Congo: Una guerra dimenticata

Al convegno di “Beati i costruttori di pace”, che si sta svolgendo in questi giorni a Padova, abbiamo incontrato Joseph Mumbere, missionario congolese,  che ci ha portato la sua testimonianza sulla situazione attuale in Congo.


Proprio il 2 agosto di cinque anni fa cominciava una delle guerre più tragiche del continente africano, che ha provocato tre milioni e mezzo di morti e  seminato odio e distruzione in tutto il Congo. Non solo ignorata dal nord del  mondo, ma anche alimentata dal commercio delle armi e dal saccheggio delle  risorse naturali congolesi, questa guerra rappresenta uno dei drammi più  attuali e dimenticati dell'Africa.

“Il Congo e' uno dei paesi più ricchi del continente” – ci ricorda Padre Joseph – “diamanti, oro e coltan, la lega tanto richiesta perché utilizzata
nella tecnologia delle comunicazioni, hanno attirato gli interessi di  numerose multinazionali. Al tempo stesso i conflitti etnici interni sono  stati alimentati da Uganda e Rwanda fino a farli esplodere in maniera  violentissima, guidati da signori della guerra senza scrupoli”.

“La guerra del Congo è così diventata anche un grande affare per i commercianti di armi” – continua il missionario comboniano – “in particolare i gruppi mafiosi russi e ucraini che si sono arricchiti vendendo armi leggere  provenienti dai paesi dell'Est europeo.”

Qualcosa è cambiato nel corso degli ultimi tempi.
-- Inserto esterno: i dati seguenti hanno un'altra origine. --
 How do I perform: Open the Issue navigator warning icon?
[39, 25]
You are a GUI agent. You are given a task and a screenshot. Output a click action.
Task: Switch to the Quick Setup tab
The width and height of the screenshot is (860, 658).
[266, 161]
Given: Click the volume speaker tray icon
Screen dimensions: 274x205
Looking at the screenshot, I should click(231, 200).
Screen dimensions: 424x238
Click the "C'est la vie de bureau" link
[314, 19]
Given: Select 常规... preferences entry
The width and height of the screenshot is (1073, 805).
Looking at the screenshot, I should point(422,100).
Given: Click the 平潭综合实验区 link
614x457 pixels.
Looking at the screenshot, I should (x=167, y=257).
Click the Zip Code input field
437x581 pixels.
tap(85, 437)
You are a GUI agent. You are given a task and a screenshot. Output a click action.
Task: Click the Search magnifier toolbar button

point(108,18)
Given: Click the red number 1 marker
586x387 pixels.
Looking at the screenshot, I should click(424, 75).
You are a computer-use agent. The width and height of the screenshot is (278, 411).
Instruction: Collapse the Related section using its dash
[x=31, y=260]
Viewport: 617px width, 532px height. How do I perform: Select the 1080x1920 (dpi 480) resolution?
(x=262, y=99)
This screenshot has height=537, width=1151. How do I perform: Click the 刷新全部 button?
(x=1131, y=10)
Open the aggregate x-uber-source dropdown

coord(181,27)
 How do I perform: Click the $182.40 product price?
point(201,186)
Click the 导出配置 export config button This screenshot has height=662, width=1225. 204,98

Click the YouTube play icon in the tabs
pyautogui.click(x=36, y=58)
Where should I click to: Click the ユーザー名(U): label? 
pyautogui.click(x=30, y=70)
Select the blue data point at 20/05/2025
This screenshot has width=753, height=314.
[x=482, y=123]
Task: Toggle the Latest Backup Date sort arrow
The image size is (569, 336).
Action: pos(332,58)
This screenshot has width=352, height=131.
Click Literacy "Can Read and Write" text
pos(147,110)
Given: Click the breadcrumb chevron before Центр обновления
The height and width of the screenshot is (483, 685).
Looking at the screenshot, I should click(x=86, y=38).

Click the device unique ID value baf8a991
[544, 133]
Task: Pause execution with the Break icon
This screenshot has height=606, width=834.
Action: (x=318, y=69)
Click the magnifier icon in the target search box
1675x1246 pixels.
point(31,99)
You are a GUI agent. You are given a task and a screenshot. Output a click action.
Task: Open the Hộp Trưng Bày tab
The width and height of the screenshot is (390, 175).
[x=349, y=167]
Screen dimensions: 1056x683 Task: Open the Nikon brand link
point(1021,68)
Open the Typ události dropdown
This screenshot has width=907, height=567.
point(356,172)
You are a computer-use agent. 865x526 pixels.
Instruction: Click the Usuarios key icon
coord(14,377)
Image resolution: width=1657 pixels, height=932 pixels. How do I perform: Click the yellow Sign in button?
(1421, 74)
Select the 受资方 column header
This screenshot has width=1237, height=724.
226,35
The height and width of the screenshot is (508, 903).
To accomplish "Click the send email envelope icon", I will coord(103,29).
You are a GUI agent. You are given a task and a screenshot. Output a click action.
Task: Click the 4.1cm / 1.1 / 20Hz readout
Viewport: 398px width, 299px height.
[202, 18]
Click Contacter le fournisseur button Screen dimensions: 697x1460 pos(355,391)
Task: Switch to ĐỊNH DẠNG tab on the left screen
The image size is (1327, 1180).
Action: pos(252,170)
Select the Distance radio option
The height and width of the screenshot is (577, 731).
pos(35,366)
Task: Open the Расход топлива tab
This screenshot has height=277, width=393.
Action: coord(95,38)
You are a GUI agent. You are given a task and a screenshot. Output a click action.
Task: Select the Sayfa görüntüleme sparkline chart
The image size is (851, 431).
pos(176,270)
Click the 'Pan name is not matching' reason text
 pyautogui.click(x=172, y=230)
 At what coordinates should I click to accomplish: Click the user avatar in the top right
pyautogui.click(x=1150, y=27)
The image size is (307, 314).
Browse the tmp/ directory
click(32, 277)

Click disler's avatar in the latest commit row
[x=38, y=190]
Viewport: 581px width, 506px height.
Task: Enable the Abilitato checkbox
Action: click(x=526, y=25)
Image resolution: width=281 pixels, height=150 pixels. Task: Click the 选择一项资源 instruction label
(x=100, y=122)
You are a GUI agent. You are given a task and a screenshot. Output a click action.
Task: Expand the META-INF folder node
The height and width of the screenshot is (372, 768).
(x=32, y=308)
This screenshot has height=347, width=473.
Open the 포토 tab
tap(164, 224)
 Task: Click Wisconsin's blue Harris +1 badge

Come ci racconta Mumbere, l'insediamento del governo di transizione e le trattative con i ribelli rappresentano un piccolo ma significativo passo verso la riunificazione del Congo e la fine delle ostilità .

“Certo, è un po' triste vedere ora come la costruzione della pace sia nelle  mani di coloro che sono stati responsabili dei massacri di tanti civili” – fa  notare Padre Joseph – “però il grande lavoro svolto dalla società civile e  dalla popolazione ha creato le condizioni per la fine della guerra, e il  fatto che i ribelli si siedano ora al tavolo delle trattative è dovuto  soprattutto alla pressione popolare”.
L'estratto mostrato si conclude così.